Towards a conceptualization of touch, mobility and multiplicity, Nanna Verhoeff

Verhoeff wants to use the Nintendo DS as an example device for answering some questions about the status of the mobile screen. It is a handheld gaming console from Nintendo which was released in 2004 and had a lot of features which were new for for this type of devices: voice-control options, WiFi connectivity, and both a normal and a touch-screen. These new functions enabled new gaming possibilities. Verhoeff is mainly interested in the way new functions ask for new applications which make use of these functions.

The DS is a console used to play games, using the on-screen image and the viewing and handling of the screen(s). Because you don’t only have to watch the screen but also interact with it (touchscreen), see calls this a practice.

There are a lot of similarities between this handheld console and older ones, even the two screens, but what is new is that this device is less limited: old consoles had a game baked into the system, as well as some static graphics (like backgrounds). What the DS shows is dependent on the game cartridge you put into it. That, together with the touchscreen, gives you a whole range of possible applications. Also, because it is more reliant on the cartridge you are using, it is more of a console than is predecessors: on those the game was the device. Now the device is sort of a portal to the game / application.

Theoretical objects are things which let you think about their possibilities in a theoretical manner, to think about what the object could be and what it could do instead of what it already is and does. Verhoeff says devices such as the DS are special types of theoretical objects. It is special because of its hybrid screen which can change into different interfaces, so she wants to call them theoretical consoles. I don't agree with her on this and don't see why you would make them into a sub genre: that way you can have sub genres for every device: my MacBook has a light sensor build into the screen, does that make it a theoretical notebook? She defends this statement by saying that the DS also is an theoretical object which you can question, but that it's consoleless makes these questions more complicated, turning it into a theoretical console. Since this consoleness is exactly what the DS is about, I don't think adding this layer is necessary.

One of her claims is that the WiFi adds new options for sharing. You can always pass the device around, but the WiFi lets you share the device in a different way. It enables others to influence what is going on on your screen from their devices, turning your screen into a shared space. Even though I like this idea of actually sharing screen-space with others, I actually don't think this is something DS specific: just look at a random online game on a PC. It just that the DS was the first handheld gaming device to use such a feature.

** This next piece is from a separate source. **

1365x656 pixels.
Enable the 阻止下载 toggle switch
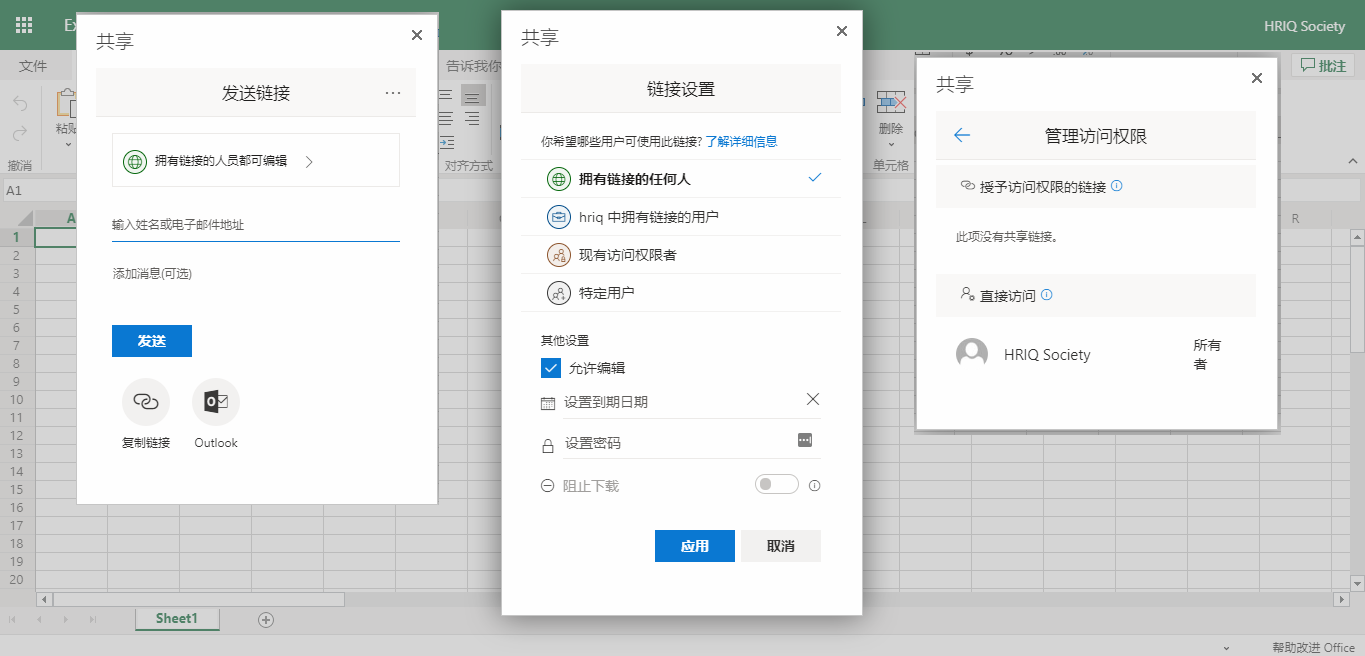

Thinking about this, I wonder what I would have thought of this text back in 2004. Now you take things like touch-screens for granted, influencing your opinion on this text. To be honest I thought the iPhone was about the first (semi-)gaming device with a touchscreen. I had to look up it's release date to learn it wasn't for sale until 2007, three years after the DS. Maybe referring to the DS as a theoretical console made sense back then because of it's new and special position, which the DS by now has lost.